A google/yahoo buyout won't happen. The gov't (hopefully) wouldn't allow it.
This is starting to seem more common. Posts I see under new section that make me cringe inevitably shoot up to the top of front page. And seems like an increasing number of good posts are getting drowned out.
Agree downmod would be helpful. Even if it had a very high karma or HN usage period requirement in order to use I think it would help the community.
With the iPhone though we are potentially talking about the platform of the future.
Do you want a single monopoly controlling this? That type of situation has historically been bad for innovation.
As an analogy, how would things be if every internet web app created had to operate at the mercy of another company? Startup A has a great idea and wants to release an innovative new webapp. But they need to pay and have permission to do so, must operate in a tightly defined sandbox, and must share profits that they make. And the webapp could be kicked off the internet at anytime for breaking these rules.
Depends if I'm taking the perspective of a start-up founder or a developer.
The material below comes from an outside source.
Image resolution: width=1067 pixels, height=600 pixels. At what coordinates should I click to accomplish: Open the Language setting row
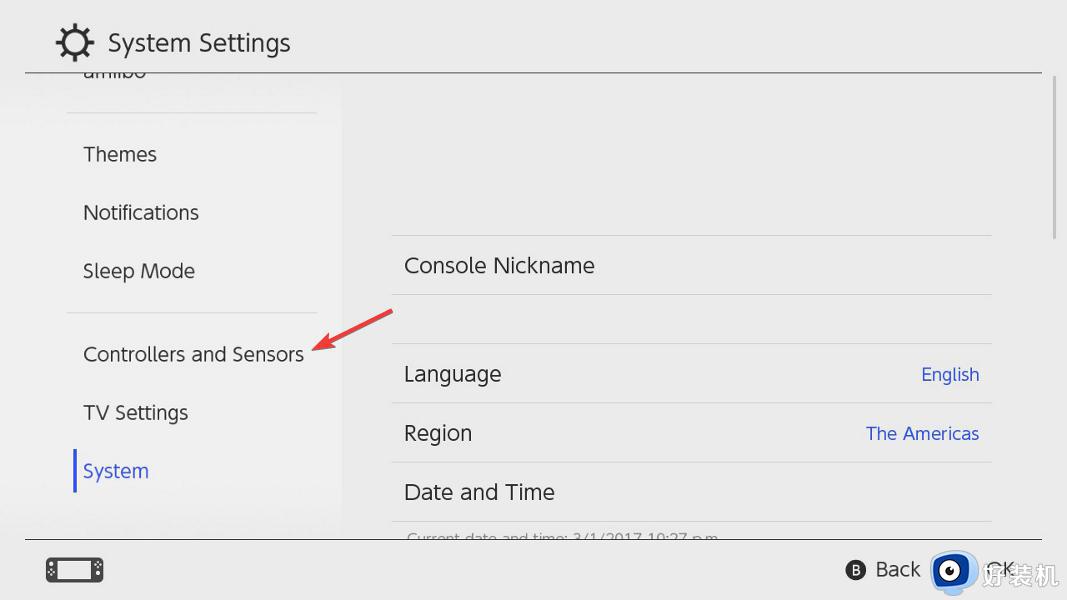click(x=691, y=373)
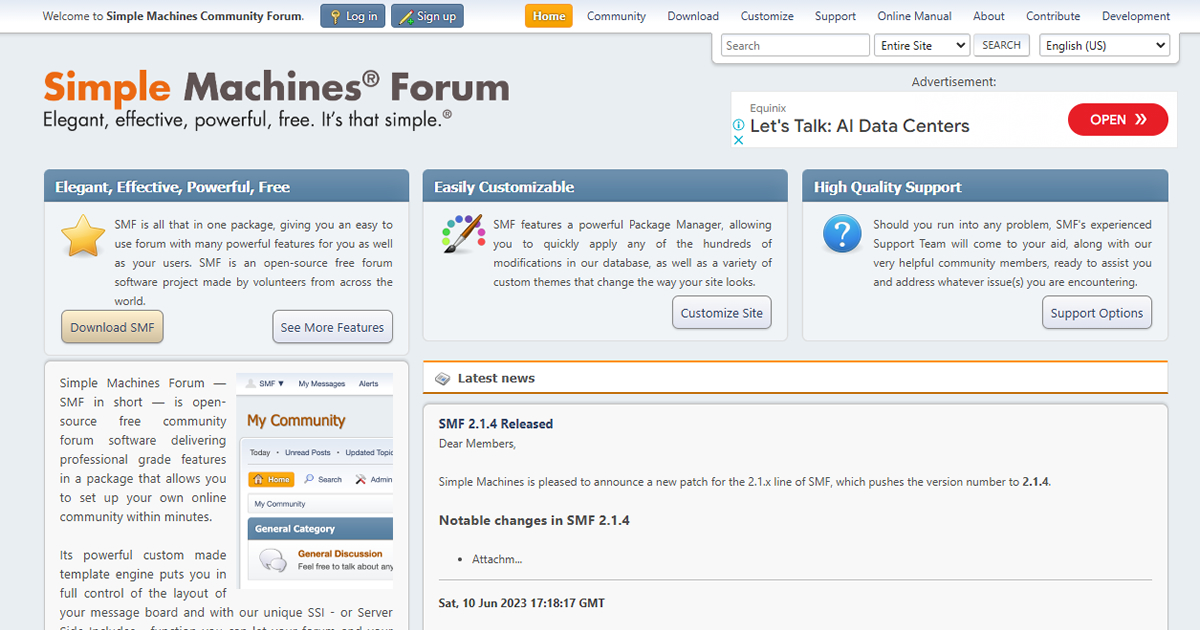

As a founder I would understand the business strategy taken by Apple who naturally aims to keep a maintainable standard in it's softwares components.
Keeping technical standards is pretty common for any company acting as a platform. In this scenario the end goal seems to be ensuring a level of performance.
A company who decides to create an innovative app should of considered whether or not it can meet those standards.
Otherwise their time creating something innovative should of been applied to a better market or when the platform in place can handle the innovation.
By the way, the smart phone market is far from monopolistic so I'm not really worried.
You are definitely not alone. I'm pretty worried myself. A phone to realistically compete with the iPhone (especially at its new lower price point) is nowhere in site and the walled garden seems to grow with each Apple announcement.
AppStore could be another Facebook platform situation where Apple kills startups at will simply by releasing their own version of a application. And Apple wont need to push icon updates, their apps can run as background services just fine.
I'd like to be optimistic about other emerging mobile platforms, but everyone else is so dreadfully far behind and thats a bit concerning for a developer.